Evidence suggests law-related attitudes and values are central to motivating adult law-related behavior. According to the book, by age eighteen a person's orientation toward law is largely established. Because influential contact with the legal system occurs prior to age eighteen, personal interaction with the legal system can impact the trajectory of people’s lives during their most formative years. Despite this evidence, “legal scholarship has widely ignored the process of childhood and adolescent socialization,” and focused instead on adult legal socialization.

Legal socialization is the process by which children and adolescents acquire their law-related values, attitudes, and reasoning capacities. Such values and attitudes, in particular legitimacy, underlie the willingness to consent to laws and defer to legal authorities that make legitimacy-based legal systems possible, according to the authors.

Tyler and Trinkner examine the three institutions that comprise the primary settings for legal socialization: family, school, and the juvenile justice system. From the various encounters children and adolescents have with the law, and especially criminal-justice interactions, a general framework develops that guides people in determining whether to defer to legal authority.  When individuals experience authority that is fair, respectful, and aware of the limits of power, they are more likely to consent and follow directives. The ideal outcome of legal socialization, Tyler and Trinkner claim, is a critical stance towards rules and authorities, which includes both a responsibility to follow laws while retaining a perspective that enables people to hold authorities accountable for their exercise of power.

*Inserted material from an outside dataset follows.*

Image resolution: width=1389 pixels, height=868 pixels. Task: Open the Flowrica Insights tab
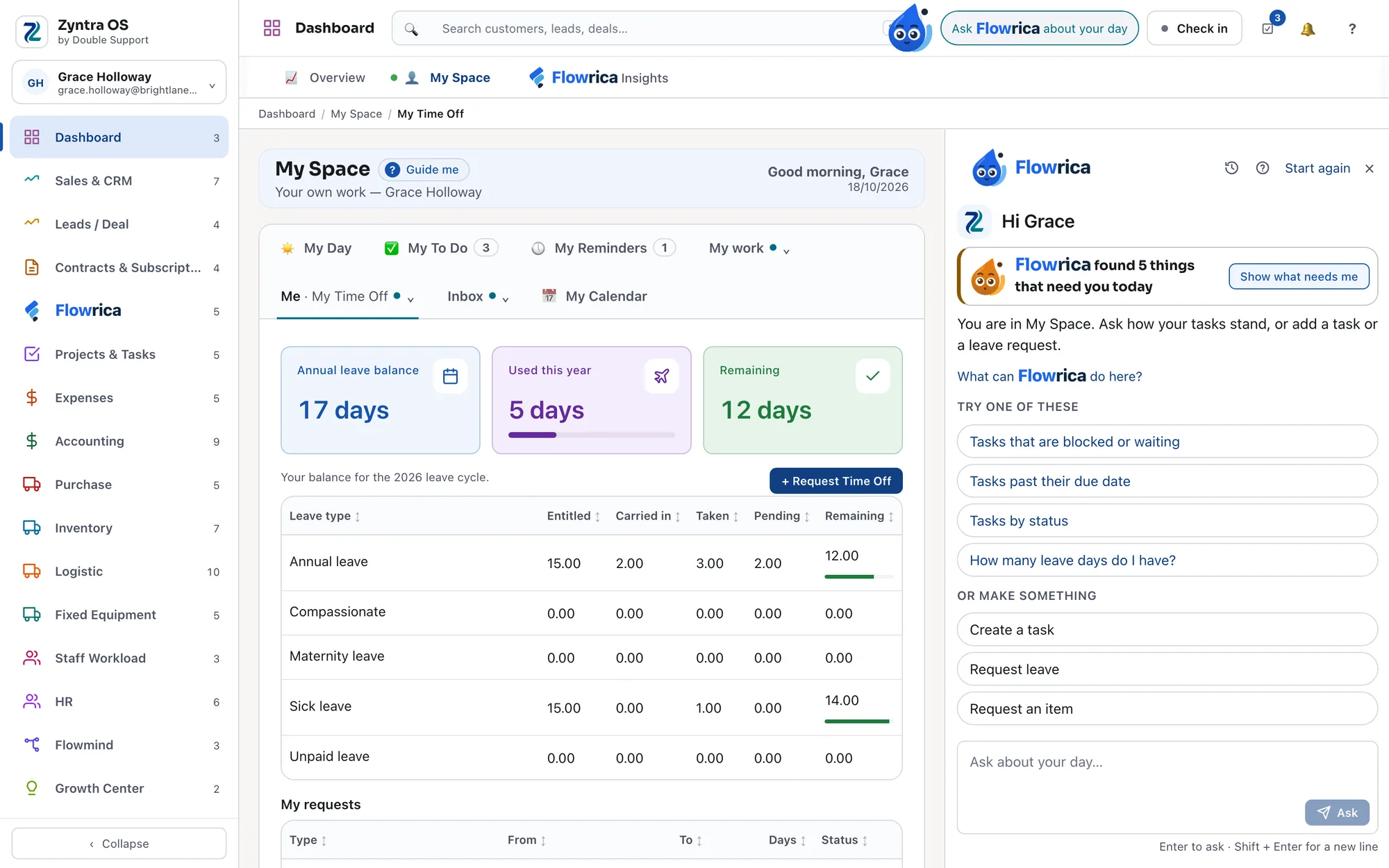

Throughout Why Children Follow Rules, Tyler and Trinkner emphasize the degree to which individuals can develop their orientations toward law and legal authority upon values connected to responsibility and obligation as opposed to fear of punishment. They argue that authorities can act in ways that internalize legal values and promote supportive attitudes. In particular, consensual legal authority is linked to three issues: how authorities make decisions, how they treat people, and whether they recognize the boundaries of their authority.

Despite evidence showing the benefits of consensual authority, strong pressures and popular support for the exercise of authority based on dominance and force persist in America's families, schools, and within the juvenile justice system. As low levels of public trust and confidence in the police, the courts, and the law undermine the effectiveness of the legal system, Tyler and Trinkner point to alternative ways to foster the popular legitimacy of the law in an era of mistrust.

Professor Tyler’s research explores the role of justice in shaping people’s relationships with groups, organizations, communities, and societies. In particular, he examines the role of judgments about the justice or injustice of group procedures in shaping legitimacy, compliance, and cooperation. He is the author of several books, including Why People Cooperate (2011); Legitimacy and Criminal Justice (2007); Why People Obey the Law (2006); Trust in the Law (2002); and Cooperation in Groups (2000). He was awarded the Harry Kalven prize for “paradigm shifting scholarship in the study of law and society” by the Law and Society Association in 2000, and in 2012, was honored by the International Society for Justice Research with its Lifetime Achievement Award for innovative research on social justice.

Rick J. Trinkner is an Assistant Professor at Arizona State University’s School of Criminology and Criminal Justice and a Research Fellow at the Justice Collaboratory at Yale Law School. His research seeks to understand why people follow rules and defer to authority and how regulatory agencies can best foster support from those they serve. Much of this work focuses on how people, particularly young adults, are socialized into rule-based institutions and how this process shapes their views on the legitimacy of authority, their acquisition of legal values and attitudes, and their engagement in behavior governed by formal codes of conduct.